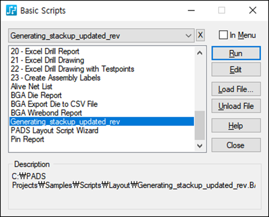Minimize the Basic Scripts window
The height and width of the screenshot is (217, 269).
191,10
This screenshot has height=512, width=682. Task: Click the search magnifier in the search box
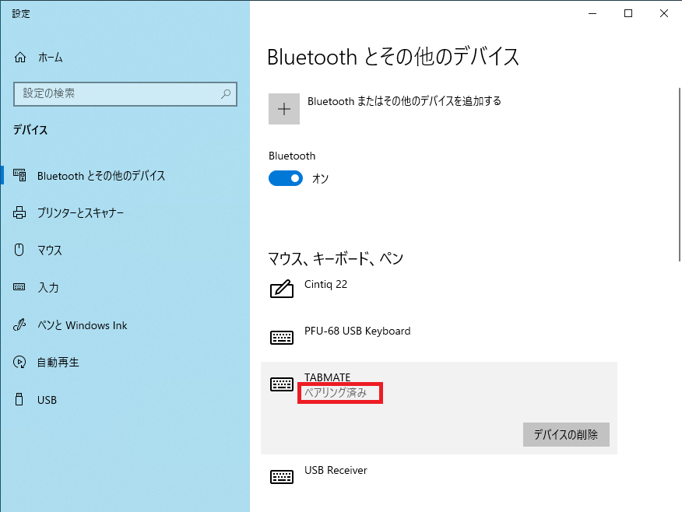click(x=225, y=93)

:: TASK REQUIREMENTS ::
In your reply, please print exactly the lines from the one with "This screenshot has" through the final line of the listing above, both included, and no pictures.

:: WRITTEN SOLUTION ::
This screenshot has height=512, width=682. Task: Click the search magnifier in the search box
click(x=225, y=93)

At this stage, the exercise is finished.